Point out something well said, an idea that moves a project forward, even an attempt at a joke to lighten a tense situation. Doing so shows that you appreciate your people for who they are, not just what they can do for the business.
Those are ways to add warmth to your leadership, but they must also be balanced with competence to keep things moving forward. Competence helps you identify a situation, maintain awareness of your surroundings, and provide guidance and stability to navigate the challenges ahead. Competence is often compared to the psychological term “containment”, which refers to setting boundaries and practicing high emotional intelligence.
As a leader, you can exercise this by keeping your team challenged but not overwhelmed, allowing them to accomplish achievements on their own, setting and maintaining standards, and giving team members those much-needed pep talks when emotions get on top of them.
I mentioned balance earlier and that’s critically important. Too much warmth can soften one’s drive for accomplishment, so be warm but don’t pamper. Your compassion should energize your team and help give them a sense of value.
Too much competence can come across as cold and shut people out and even magnify the effects of the stress that they’re dealing with.
As you work to maintain that balance, the next step is to set everyone’s sights on the challenges ahead. As any good sports coach will tell you, the best thing you can do once the team is in rhythm is to give them the challenge to conquer. Fortunately for businesses, we have no shortage of challenges.
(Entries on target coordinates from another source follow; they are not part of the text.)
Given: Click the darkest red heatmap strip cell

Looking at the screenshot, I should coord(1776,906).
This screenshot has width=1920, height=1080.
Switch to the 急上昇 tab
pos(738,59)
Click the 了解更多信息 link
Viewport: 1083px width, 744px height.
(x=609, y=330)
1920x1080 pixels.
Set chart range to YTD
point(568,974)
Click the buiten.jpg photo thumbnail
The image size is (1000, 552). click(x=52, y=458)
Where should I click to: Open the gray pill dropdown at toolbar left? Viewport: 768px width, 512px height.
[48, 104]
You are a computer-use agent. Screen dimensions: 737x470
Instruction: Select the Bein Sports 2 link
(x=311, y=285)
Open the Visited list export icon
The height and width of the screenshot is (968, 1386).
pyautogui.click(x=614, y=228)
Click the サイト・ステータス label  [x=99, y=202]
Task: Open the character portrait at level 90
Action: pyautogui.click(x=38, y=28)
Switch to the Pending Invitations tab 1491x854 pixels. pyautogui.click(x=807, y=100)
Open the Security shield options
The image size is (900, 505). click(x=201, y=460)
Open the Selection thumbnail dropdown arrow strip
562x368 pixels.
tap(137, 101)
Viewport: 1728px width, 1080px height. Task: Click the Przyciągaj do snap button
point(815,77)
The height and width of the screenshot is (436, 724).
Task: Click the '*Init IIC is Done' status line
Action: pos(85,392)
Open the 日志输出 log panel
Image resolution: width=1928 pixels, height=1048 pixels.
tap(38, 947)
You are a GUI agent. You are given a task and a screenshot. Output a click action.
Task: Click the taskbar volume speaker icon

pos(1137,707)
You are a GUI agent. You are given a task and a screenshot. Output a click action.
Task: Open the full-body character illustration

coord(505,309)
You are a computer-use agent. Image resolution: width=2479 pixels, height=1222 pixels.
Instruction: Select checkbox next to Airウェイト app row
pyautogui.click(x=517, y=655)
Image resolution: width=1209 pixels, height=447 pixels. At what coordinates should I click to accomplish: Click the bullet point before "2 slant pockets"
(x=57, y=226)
A few targets include what you and your team can accomplish in Q1. What part of their process can they improve? How can you collectively tell COVID to shove it and beat last year’s numbers? The options are endless, as is the potential of a team that’s guided by clear and important objectives by a leader with the right mix of warmth and confidence.
By all accounts – or maybe my cautious optimism – 2021 will be the year we beat COVID. Apart from that, everything else is up in the air. It’s up to us to consider every setback as temporary, consider even the smallest victory as a cause for celebration, and to give our teams the strength and confidence to not let this pandemic – or anything – get the best of them.